U.S. Mink Farming Industry is Healthy & Strong
In common with the fur industry as a whole, the marketing of mink pelts is an international affair. Working on behalf of American farmers, trade missions promote our product in all the main buying markets, from Europe to the Far East, and through representation at the major international fur fairs in Paris, Frankfurt, Hong Kong, Montreal and New York.
Also closely involved in the marketing of American mink are North America’s two major auction houses, the Wisconsin-based North American Fur Auctions which holds its sales in Toronto, and American Legend Auctions, until recently known as Seattle Fur Exchange. Although most American produce is actually sold at these “local” auctions, buyers come from around the world, and the auction houses play a key role both in attracting overseas buyers and in ensuring the pelts are presented correctly and in the most attractive manner possible.

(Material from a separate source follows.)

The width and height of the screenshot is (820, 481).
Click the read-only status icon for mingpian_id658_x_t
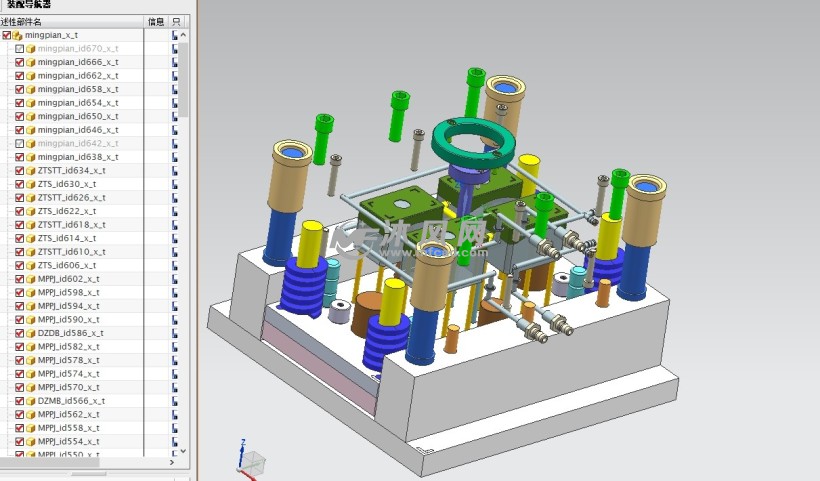pos(176,89)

The wide variety of climatic conditions and available feed across the U.S. result in considerable variations in fur characteristics. But manufacturers of fur garments require large numbers, or “bundles”, of similar pelts in order to produce uniform garments. In order to facilitate the work of the buyers, auction houses encourage farmers to pool their pelts, so that similar goods can be presented in longer “strings”.
Along with farmed product, some auction houses also sell the pelts of wild animals caught by professional trappers, including muskrat, raccoon, beaver and even grizzly bear.